Sosyalist hareketin toplumsal ağırlığının iyice cılızlaştığı, örgütlü yapılarının ise hayli gerilediği koşullarda STK ya da “proje” temelli aktivizm memleketteki muhalif enerjinin önemli bir bölümünü emiyor. STK sektörünün son yıllarda ne kadar genişlediği, bu sektörün toplamda kaç kişiyi istihdam ettiğini tam olarak bilemesek de aşikâr. Çoğu geçmişte öğrenci hareketi içerisinde yer almış ya da muhalif/sol bir kültürel alanda yetişmiş eğitimli genç aktivistler, STK sektörü içerisinde “aktivizm profesyonelleri” haline geliyor.2 STK’ların konu ve “proje” odaklı faaliyeti daha önce sosyalist hareketin en etkin kesimi olmuş bu kesim aracılığıyla hareketin geneline de etki ediyor. Hatta STK’ların etkinliği, siyasetin kendisini, daha doğrusu kurumsal değil de daha “sosyal” siyaset etme biçimlerini “metamorfoza” uğratan bir etkiye sahip.3 Arudhati Roy’un deyimiyle, “siyasetin STK-laştırılması, direnişi, iyi huylu, mantıklı, maaşa bağlanmış, 9 ile 5 arası mesaisi olan bir iş haline getirmekle tehdit ediyor.”4

STK siyasetinin en önemli sorunu, toplumsal dönüşüme ilişkin bütünsel bir perspektif yerine kısmi ve parçalı bir anlayışı ortaya koyması. Sistem karşıtı kurtuluşçu bir perspektif yerine “sorun çözücü” ve “uygulanabilir” bir kısmiliği koyması. Öte yandan, tam da eleştirdiğimiz bu boyut, bu alanda çalışanların bir bölümü için bir süre sonra temel bir olumluluk haline de gelebiliyor. Yani STK içerisinde somut, elle tutulur, sonuç alıcı, insanların hayatlarını değiştiren şeyler yapılırken genel siyaset soyutluğu, dönüştürücü olmaktan uzaklığı vs. yönleriyle eleştiriliyor. Böylece STK siyaseti, genel geçer bir lafazanlık olarak algılanan örgütlü sosyalist siyaset etme biçimlerinin karşısına konabiliyor Bu tutumda sosyalist siyasetin çoğu zaman propagandif/deklaratif bir tarza sıkışmasının da payı olduğunu itiraf etmek gerek.

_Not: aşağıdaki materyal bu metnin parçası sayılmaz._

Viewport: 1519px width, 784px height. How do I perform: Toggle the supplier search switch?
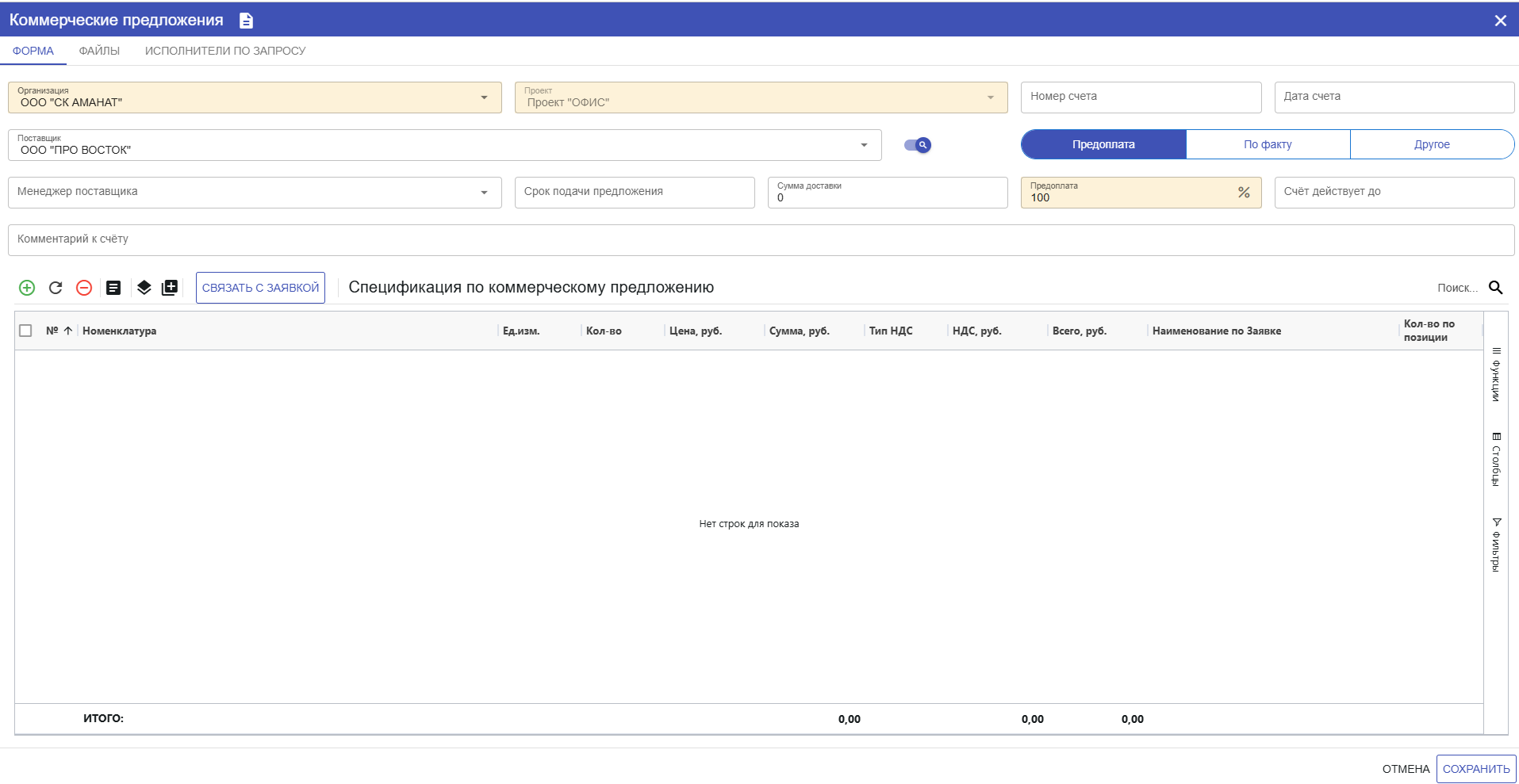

STK’ların çoğunluğu, kurtuluşçu herhangi bir imada bulunmaksızın ve “aşağıdakileri” toplumsal dönüşüm uğruna seferber etme gibi bir derdi olmaksızın, ezilenlerin kısmi sorunlarına “pratik” ve “hemen uygulanabilir” çözümler sunuyor. Bu faaliyetlerin bir kısmı “hayırlı” sonuçlar da üretebiliyor elbette; yani ezilenlerin gündelik hayatları için anlamlı olanaklar da yarabiliyor. Ancak ezilenlerin gündelik ve yakıcı sorunlarından hareketle sistemi zorlayıcı toplumsal hareketlerin oluşturulması çabasının yerini, ezilenlerin bir bölümünü kısmen “rahatlatacak” bir “hayır” faaliyeti alıyor. “Hayır” faaliyeti ise aşağıdakileri mücadele aracılığıyla güçlendiren ve böylece onları özneleştiren bir süreci değil, ezilenlerin hayatını bir süre için dahi olsa kolaylaştıran, onların kendilerini idame ettirmelerine yardımcı olan bir perspektife sahiptir. Sosyalist muhalefet, ezilenlerin hayatını daha yaşanılır kılmaya değil, onların kendi kendilerini yönetme ve kendi kaderlerine sahip çıkma güçlerini mücadele ve direniş içerisinde artırmayı amaçlar.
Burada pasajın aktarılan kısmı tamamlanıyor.